As a multinational corporation, ZTE sells communications equipment all over the world. However, 99% of the core components for the infrastructure of the telecommunications networks as well as its smartphones are import from the United States. Last year, ZTE spent $260 billion USD to import 337 billion chips. So, it’s clearly that if ZTE cannot find other suppliers, the chip shortage would lead to a breakdown of its business.

At this time, cryptocurrency mining industry becomes the redeemer for the domestic chip market in China. The  cryptocurrency mining machine  also requires large amount of chips. Chinese cryptocurrency mining hardware manufacturer giants are also developing their own chips. Since the ban was announced on April 17, Bitcoin Cash (BCH) started to surge about 70 per cent in 7 days. As we all know, most of the Bitcoin Cash mining power is centralized in China, the price surge shows some investors are optimistic about Chinese mining pool.微信截图_20180426093941

Chinese authorities’ attitude also changed after the ZTE ban. On April 23, Chinese financial authorities announced their stance on ICOs and cryptocurrency exchanges at a conference, saying that ‘ICO projects and crypto trading platforms have safely exited from mainland China.’

On one hand, it shows Chinese regulator authorities believe that currently, there has no significant risks in this market and majority of the financial activities in this industry are acceptable. On the other hand, it also can be as a sign that Chinese government may plans to get involved in and guide enterprises in this market.
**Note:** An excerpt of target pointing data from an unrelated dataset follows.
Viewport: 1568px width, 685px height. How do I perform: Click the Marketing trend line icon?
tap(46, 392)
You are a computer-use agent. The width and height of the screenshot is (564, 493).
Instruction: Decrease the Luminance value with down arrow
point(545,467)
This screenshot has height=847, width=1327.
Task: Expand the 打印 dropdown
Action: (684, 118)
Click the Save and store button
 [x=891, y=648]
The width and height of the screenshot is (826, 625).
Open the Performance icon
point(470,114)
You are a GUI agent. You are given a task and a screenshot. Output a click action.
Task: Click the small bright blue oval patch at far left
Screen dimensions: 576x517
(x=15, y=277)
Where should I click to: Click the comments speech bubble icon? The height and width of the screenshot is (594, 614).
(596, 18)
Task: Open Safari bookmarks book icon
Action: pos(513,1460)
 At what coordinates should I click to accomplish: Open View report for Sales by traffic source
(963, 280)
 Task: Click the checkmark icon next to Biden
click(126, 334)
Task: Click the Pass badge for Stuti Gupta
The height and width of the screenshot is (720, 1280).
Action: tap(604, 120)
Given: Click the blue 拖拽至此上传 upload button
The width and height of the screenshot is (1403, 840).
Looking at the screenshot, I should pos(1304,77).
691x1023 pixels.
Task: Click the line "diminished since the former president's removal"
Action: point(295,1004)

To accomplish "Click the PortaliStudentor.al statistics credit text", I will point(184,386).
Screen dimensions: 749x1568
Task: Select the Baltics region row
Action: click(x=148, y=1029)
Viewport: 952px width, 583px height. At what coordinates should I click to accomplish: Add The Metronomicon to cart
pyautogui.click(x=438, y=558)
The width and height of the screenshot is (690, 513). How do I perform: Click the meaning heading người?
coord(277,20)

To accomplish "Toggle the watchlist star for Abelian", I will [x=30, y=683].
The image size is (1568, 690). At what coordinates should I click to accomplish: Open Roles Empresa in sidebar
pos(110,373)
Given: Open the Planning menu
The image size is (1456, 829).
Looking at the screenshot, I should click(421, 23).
This announcement is used to affirm policies made in the past and also admit the rationality of the current market.

April 24, Jiang Yang, Vice Chairman of the China Securities Regulatory Commission conducted an site visit to Canaan Creative (Avalon). Jiang emphasized that no matter what the chip is used for, Canaan is a “chip company” and expressed the hope that Canaan would be listed in the domestic market. Prior to this, Canaan has struggled but finally gave up its debut on China’s NEEQ.

Due to the effect of government intervention, developing domestic chip manufacture industry would becomes a national strategy. Which means chip-related companies, especially the digital currency mining industry do not have to worry too much about the regulatory crackdown any more.